So on Tuesday night, pogge writes to ask "Have you seen this?" So the next morning I write back to pogge to say no, and thanks, but I just saw this. So then I say to pogge, I'd better not. You know what will happen ... Which was probably the wise thought.
But there is something different about the tone of today's update on the cash-for-honours scandal in the UK:
The day after it emerged that the prime minister had been interviewed for a second time by police in connection with the allegations, Mr Blair insisted he was carrying on with his normal working routine. He still had "certain things" he wished to finish, he added.
Ok, some of them are big things:
Mr Blair repeated his pledge to leave as prime minister before the end of this parliament, but insisted there were still initiatives - including health service reforms - which he wanted to see through before going.

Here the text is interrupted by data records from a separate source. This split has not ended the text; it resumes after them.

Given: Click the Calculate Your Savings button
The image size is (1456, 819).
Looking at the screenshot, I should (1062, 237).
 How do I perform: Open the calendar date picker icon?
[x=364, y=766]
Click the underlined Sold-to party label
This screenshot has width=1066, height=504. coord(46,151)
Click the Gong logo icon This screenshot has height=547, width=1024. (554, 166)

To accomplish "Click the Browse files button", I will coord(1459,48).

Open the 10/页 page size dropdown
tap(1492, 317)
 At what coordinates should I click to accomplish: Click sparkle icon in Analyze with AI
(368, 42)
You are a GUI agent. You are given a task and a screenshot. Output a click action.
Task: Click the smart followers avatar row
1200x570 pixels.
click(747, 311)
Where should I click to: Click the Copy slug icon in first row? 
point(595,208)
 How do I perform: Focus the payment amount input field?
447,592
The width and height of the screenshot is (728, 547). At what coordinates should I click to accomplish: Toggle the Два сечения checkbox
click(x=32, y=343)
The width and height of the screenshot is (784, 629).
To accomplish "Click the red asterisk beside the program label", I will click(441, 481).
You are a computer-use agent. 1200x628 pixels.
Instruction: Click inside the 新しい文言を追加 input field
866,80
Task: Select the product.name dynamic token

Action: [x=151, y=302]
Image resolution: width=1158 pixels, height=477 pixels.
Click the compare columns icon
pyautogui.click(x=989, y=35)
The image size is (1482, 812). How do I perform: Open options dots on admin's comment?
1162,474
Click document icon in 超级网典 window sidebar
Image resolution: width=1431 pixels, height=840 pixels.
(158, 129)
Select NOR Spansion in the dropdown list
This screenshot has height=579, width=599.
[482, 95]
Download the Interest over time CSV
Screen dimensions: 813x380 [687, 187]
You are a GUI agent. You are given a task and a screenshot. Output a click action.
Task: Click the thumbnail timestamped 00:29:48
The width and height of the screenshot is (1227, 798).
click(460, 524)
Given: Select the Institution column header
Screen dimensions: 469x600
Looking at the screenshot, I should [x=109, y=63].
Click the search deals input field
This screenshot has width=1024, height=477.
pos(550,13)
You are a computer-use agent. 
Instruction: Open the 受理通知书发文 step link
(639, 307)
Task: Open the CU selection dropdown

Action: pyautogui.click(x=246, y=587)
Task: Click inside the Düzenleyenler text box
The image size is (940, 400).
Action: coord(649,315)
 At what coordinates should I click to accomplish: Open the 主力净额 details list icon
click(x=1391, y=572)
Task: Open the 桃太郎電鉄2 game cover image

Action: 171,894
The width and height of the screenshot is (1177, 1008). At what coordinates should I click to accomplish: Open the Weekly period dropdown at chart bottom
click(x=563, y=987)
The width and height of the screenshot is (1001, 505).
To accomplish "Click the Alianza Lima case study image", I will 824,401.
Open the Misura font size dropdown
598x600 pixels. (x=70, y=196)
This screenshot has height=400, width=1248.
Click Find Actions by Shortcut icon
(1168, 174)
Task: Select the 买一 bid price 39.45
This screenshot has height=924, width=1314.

But "certain things I wish to finish" doesn't sound to me quite the Tony Blair who was until recently determined to end his legacy year with yet another grand performance as indispensable international linchpin at the G8 in June.
Some further details of the ongoing investigation on the flip, along with signs that the party elders are getting restless:
It emerged yesterday that Mr Blair was interviewed as a witness for 45 minutes last Friday, but Downing Street had kept it secret due to a police request for a media blackout lasting a number of days.During that time, Lord Levy, Labour's chief fundraiser, was arrested on suspicion of giving misleading or contradictory evidence.
Scotland Yard's inquiry was sparked in March last year following complaints that wealthy individuals who lent money to bankroll Labour's 2005 general election campaign were later nominated for peerages.
Four people have been arrested and many of Mr Blair's closest allies interviewed by police, but there have so far been no charges.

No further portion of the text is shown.